Mars investigating Skittles said to be intended for cattle

NEW YORK (AP) - Mars Inc. says it doesn't know why Skittles found on a rural Wisconsin highway might have been headed to become cattle feed.

The case began when a Wisconsin sheriff posted on Facebook this week that "hundreds of thousands of Skittles" had been found spilled on a highway. Later, he updated the post to say the candy had fallen off a truck on its way to be cattle feed.

A variety of food byproducts are commonly used for animal feed, and Skittles maker Mars says it has procedures for discarding foods for that purpose. However, the company says the Skittles in question came from a factory that doesn't sell unused products for animal feed.

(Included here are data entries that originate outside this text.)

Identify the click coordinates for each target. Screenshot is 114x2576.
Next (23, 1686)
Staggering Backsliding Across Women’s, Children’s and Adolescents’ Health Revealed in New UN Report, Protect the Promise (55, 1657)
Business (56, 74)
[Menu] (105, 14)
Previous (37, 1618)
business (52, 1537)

Court: Indian lending companies subject to federal probe

SAN FRANCISCO (AP) - A federal appeals court says lending companies operated by Native American tribes are subject to investigation by a government regulator.

The 9th U.S. Circuit Court of Appeals in San Francisco on Friday rejected a claim by three tribes that their lending companies were protected by tribal sovereignty from investigation by the Consumer Financial Protection Bureau. At issue were for-profit lending companies created by three tribes - the Chippewa Cree, Tunica Biloxi and Otoe Missouria.

The Chippewa Cree's lending company, Plain Green, has been accused of predatory loan practices - a claim that company officials deny.


Prosecutor: 'Dance Mom' should be imprisoned for fraud

PITTSBURGH (AP) - A prosecutor on Friday urged a federal judge to sentence "Dance Moms" star Abby Lee Miller to prison instead of probation for bankruptcy fraud.

Assistant U.S. Attorney Gregory Melucci argued that the reality TV show star tried to avoid repaying hundreds of thousands of dollars in debt by hiding about $775,000 in income from a bankruptcy court. Miller's attorneys will call witnesses when the hearing continues Feb. 24, after which she'll be sentenced. Miller and her attorneys said they won't comment until then.


The Dow Jones industrial average rose 94.85 points, or 0.5 percent, to close at 19,827.25. The Standard & Poor's 500 index gained 7.62 points, or 0.3 percent, to 2,271.31. The Nasdaq composite index added 15.25 points, or 0.3 percent, to 5,555.33.

Benchmark U.S. crude rose $1.05, or 2 percent, to close at $52.42 a barrel in New York. Brent crude, used to price international oils, added $1.33, or 2.5 percent, to close at $55.49 a barrel in London. In other energy trading, wholesale gasoline gained 3 cents to $1.57 a gallon and heating oil rose 3 cents to $1.65 a gallon. Natural gas slid 16 cents, or 4.9 percent, to $3.20 per 1,000 cubic feet.